Immunohistochemistry and other staining procedures

For flat-mount mouse retinas, animals were typically subject to transcardiac perfusion with phosphate-buffered saline (PBS) followed by 4% paraformaldehyde (PFA). Retinas were dissected and post-fixed with 4% PFA at room temperature for 30 minutes, then washed with PBS containing 0.5% Triton X-100 (PBST). To block non-specific antibody binding, retinas were incubated overnight at 4°C with blocking solution – 10% newborn calf serum (Sigma-Aldrich), 10% normal goat serum (Sigma-Aldrich) or 10 mg/ml tyramide blocking reagent (Thermo Fisher Scientific). Primary-antibody incubation was done in the same blocking solution at 4°C for 3–5 days. After several rinses, retinas were incubated with the appropriate fluorophoreconjugated secondary antibodies (Thermo Fisher Scientific) at 1:500 dilution in blocking solution in the dark for 3 hours at room temperature or overnight at 4°C. Rhodamine-conjugated peanut agglutinin (PNA, Vector Laboratories) was included in this step at 1:1000 dilution in cases where cones were to be labeled (Figure 3B). Lastly, retinas were washed, mounted with the above DAPI-containing anti-fade medium (Vector Laboratories), and cover-slipped.

For cryosections, an eyeball was isolated from a perfused animal and post-fixed with 4% PFA for 30 min at 4°C. The anterior chamber and the lens were removed and the remaining eyecup was post-fixed for additionally 3 hr at 4°C. The eyecup was then washed with PBS and equilibrated in 30% sucrose at 4°C for at least one day. Finally, the eyecup was cryopreserved in Optimal Cutting Temperature (OCT) compound (Tissue-Tek) and sectioned at a thickness of 14 mm. Coronal cryosections of olfactory tissues were gifts from Dr. Randall Reed (Johns Hopkins). All cryosections were stored at −80°C until use. Immunohistochemistry on cryosections followed the same procedure as above except that the primary-antibody incubation was performed at 4°C overnight whereas the blocking step and the secondary-antibody incubation were both done at room temperature for 1 hr.

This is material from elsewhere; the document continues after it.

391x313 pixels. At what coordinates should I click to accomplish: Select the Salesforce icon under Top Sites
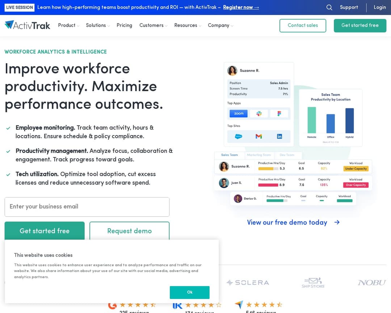(238, 136)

Primary antibodies used in this work include (dilutions and sources in brackets): a mouse anti-bovine CNGA1 monoclonal antibody (Cook et al., 1989) (1:20 for flat-mount retina, 1:10 for retinal section, gift from Dr. Robert Molday, Figure 3B), a mouse anti-mouse CNGA2 mouse monoclonal antibody against mouse protein (1:10 for flat-mount retina, 1:20 for olfactory section, gift from Dr. Robert Molday, Figure 3B), a rabbit anti-mouse CNGA3 polyclonal antibody (Biel et al., 1999) (1:2000, gift from Dr. Martin Biel, Figure 3B), a guinea pig anti-mouse CNGA4 polyclonal antibody (Michalakis et al., 2006) (1:20 for flat-mount retina, 1:250 for olfactory section, gift from Dr. Martin Biel, Figure 3B), a mouse anti-human CNGB1 monoclonal antibody (Poetsch et al., 2001) (1:20 for flat-mount retina, 1:10 for retinal section, gift from Dr. Robert Molday, Figure 3B), a rabbit anti-mouse CNGB3 polyclonal antibody (Michalakis et al., 2006) (1:2000, gift from Dr. Martin Biel, Figure 3B), a rabbit anti-GFP polyclonal antibody (1:500, from Invitrogen, Figure 5B, C and E), a chicken anti-β-galactosidase polyclonal antibody (1:1000, Ab9361 from Abcam, Figure 5E), and a mouse anti-V5-tag monoclonal antibody (1:1000, from Thermo Fisher #R960–25, Figure 5B and C).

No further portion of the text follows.